İşte tam o günlerde Amerika'da 17 yaşında bir kız bu şarkıyı söylemeye başladı….
"You Don't Own me…"
17 yaşında bir kız erkeklere diyordu ki
17 yaşında bir kız erkeklere söylüyordu bu şarkıyı…
"Sen benim sahibim değilsin…" ve olamazsın…
Bana ne yapacağımı, nasıl davranacağımı söyleyemezsin…
İngiltere'de aynı yaştaki çocuklar müzik devrimine başlarken, Lesley Gore, erkek egemen topluma karşı bu şarkıyla başlatıyordu savaşını…
Bu sabah tanıdığım kadınlara işte bu şarkıyı gönderdim
Bugün 8 Mart Kadınlar Günü…
Dün başta Tansu ve kızım Gülümsün olmak üzere tanıdığım bütün kadınlara Youtube'dan Suicide Squad filminin bu sahnesinin videosunu gönderdim…

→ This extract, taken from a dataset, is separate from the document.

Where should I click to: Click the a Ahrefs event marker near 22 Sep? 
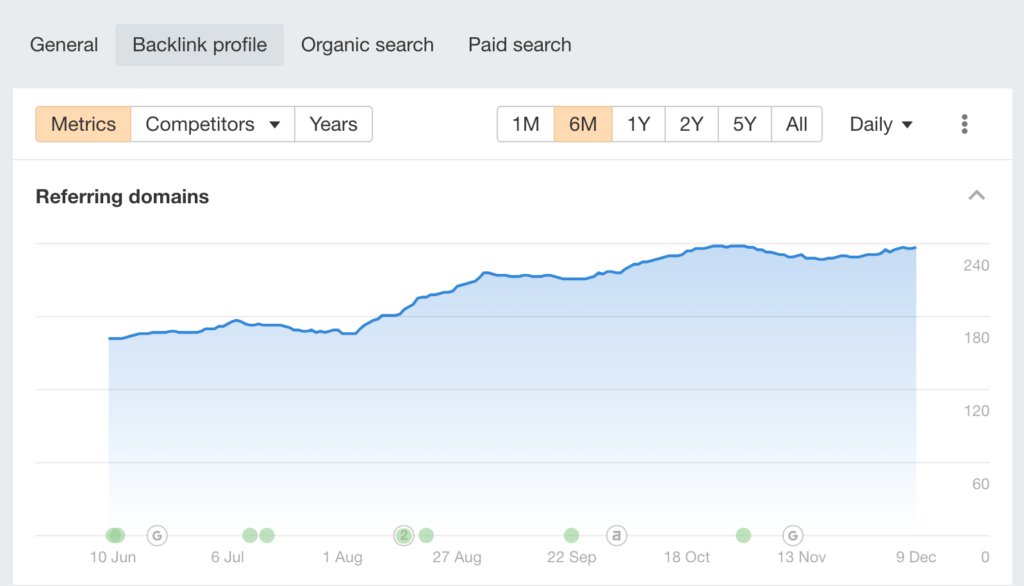pos(617,536)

Bugün size, işte bu şarkıdan çıkarak, bir başka kadının hikâyesini anlatacağım…
Bir Osmanlı kadınının hikâyesini…
Ama o kadının hikâyesine baştan değil, en hüzünlü anından başlayacağım…

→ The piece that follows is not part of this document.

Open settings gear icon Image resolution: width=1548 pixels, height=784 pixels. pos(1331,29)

Goggle'da açılan bir sayfadaki not: Kalıcı olarak kapalı
Google'a girip " Kırıkhan Nuriye Ulviye İlçe Halk Civelek Kütüphanesi" yazarsanız önünüze bir sayfa açılır.
Tam adresi şudur:
Kurtuluş, Bahadır Yalçın Sokak, 31440… Kırıkhan/Hatay…

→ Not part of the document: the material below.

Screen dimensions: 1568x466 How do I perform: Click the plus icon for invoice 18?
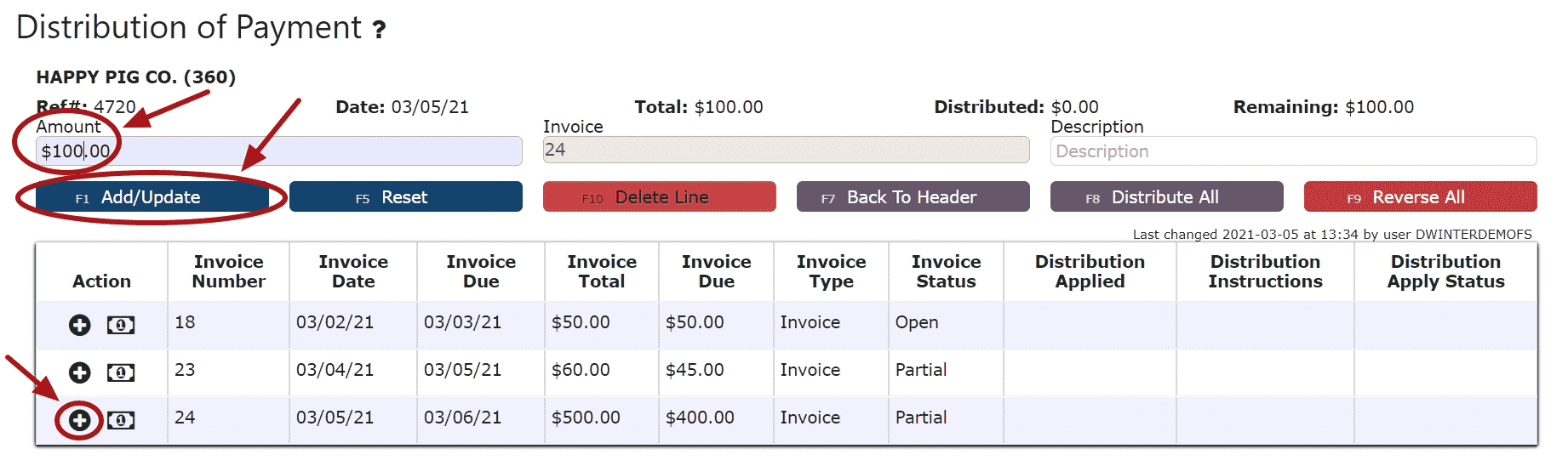pyautogui.click(x=80, y=325)
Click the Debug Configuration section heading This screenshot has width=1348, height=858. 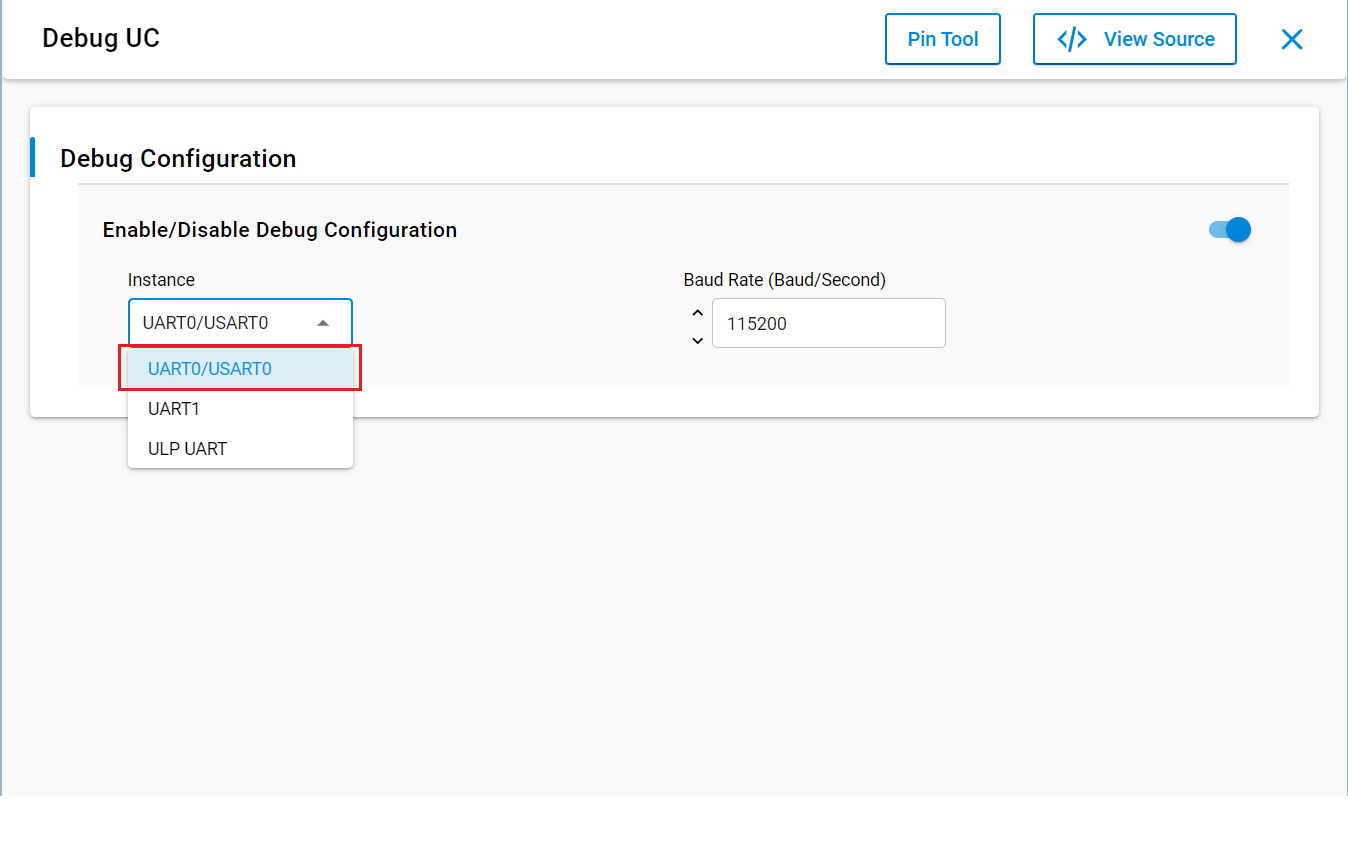pos(178,159)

Bu adresin hemen altında kırmızı fontlarla yazılmış şu yazıyı okursunuz:
"Kalıcı olarak kapalı…"
Bina 6 Şubat depreminde yıkılmıştır…
L'oreal Türkiye'nin 8 Mart kitapçığından çıkan kadın
Epeydir unuttuğum bu ismi, dün "L'Oreal Türkiye'nin" bana gönderdiği bir kitapçığı okuyunca tekrar hatırladım.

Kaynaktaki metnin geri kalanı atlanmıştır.